■ **STATED EXERCISE**
Can you print the items below exactly, starting at the line containing "Select the event marker labeled 12" and stopping after the line containing "(x=295, y=166)", with the pictures left out?

■ **GIVEN RECORDS**
+ + + + + + +

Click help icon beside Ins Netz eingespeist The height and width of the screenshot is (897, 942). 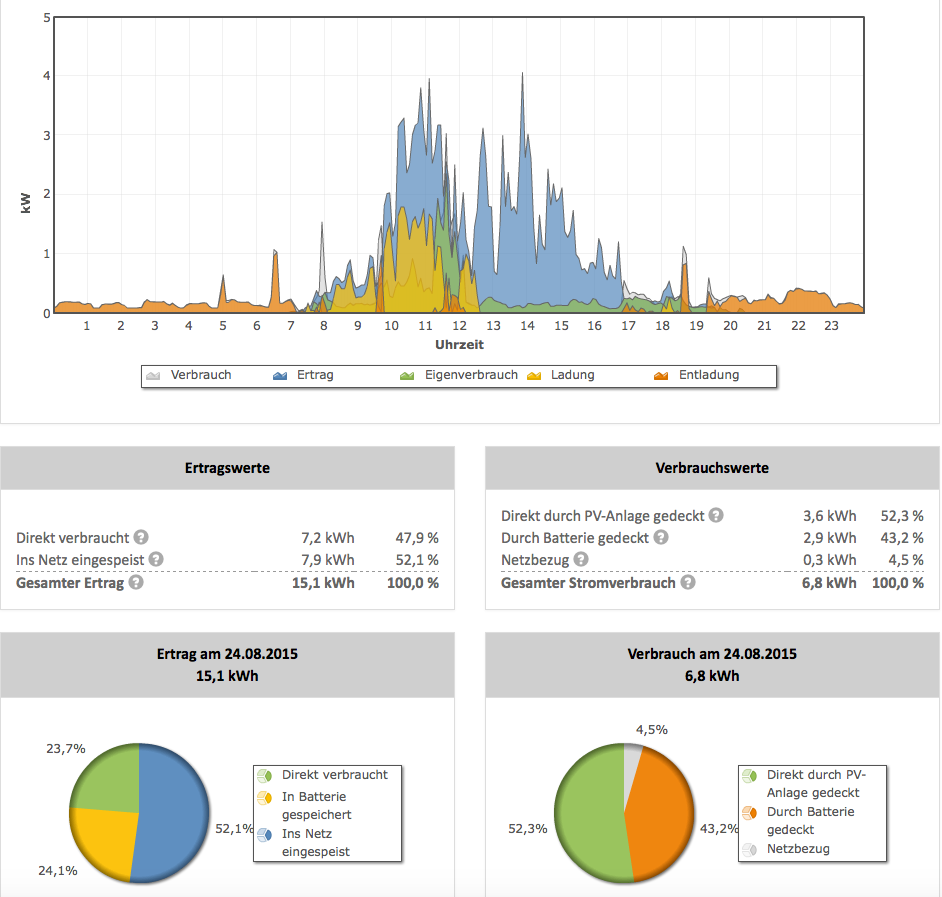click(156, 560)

+ + + + + + +

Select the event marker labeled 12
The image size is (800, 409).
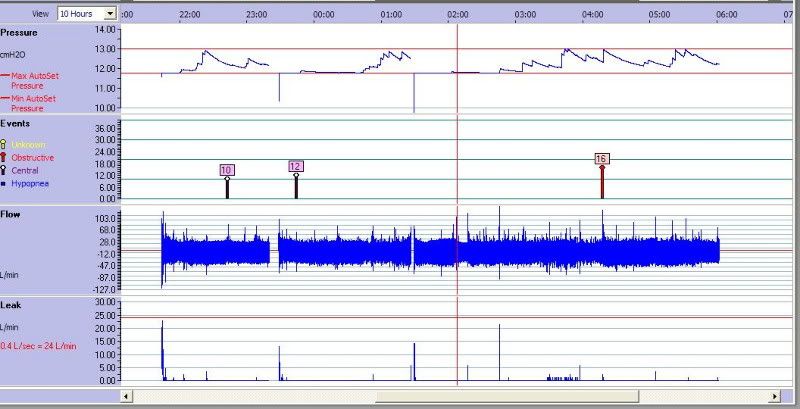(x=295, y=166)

+ + + + + + +

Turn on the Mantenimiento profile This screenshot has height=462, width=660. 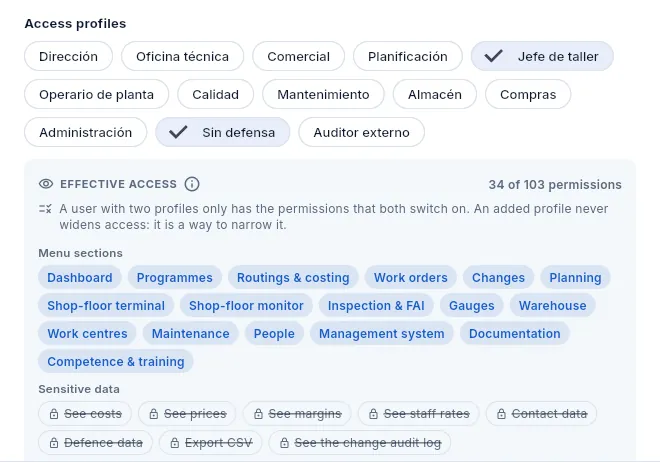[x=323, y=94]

+ + + + + + +

■ **WRITTEN SOLUTION**
Select the event marker labeled 12
The image size is (800, 409).
(x=295, y=166)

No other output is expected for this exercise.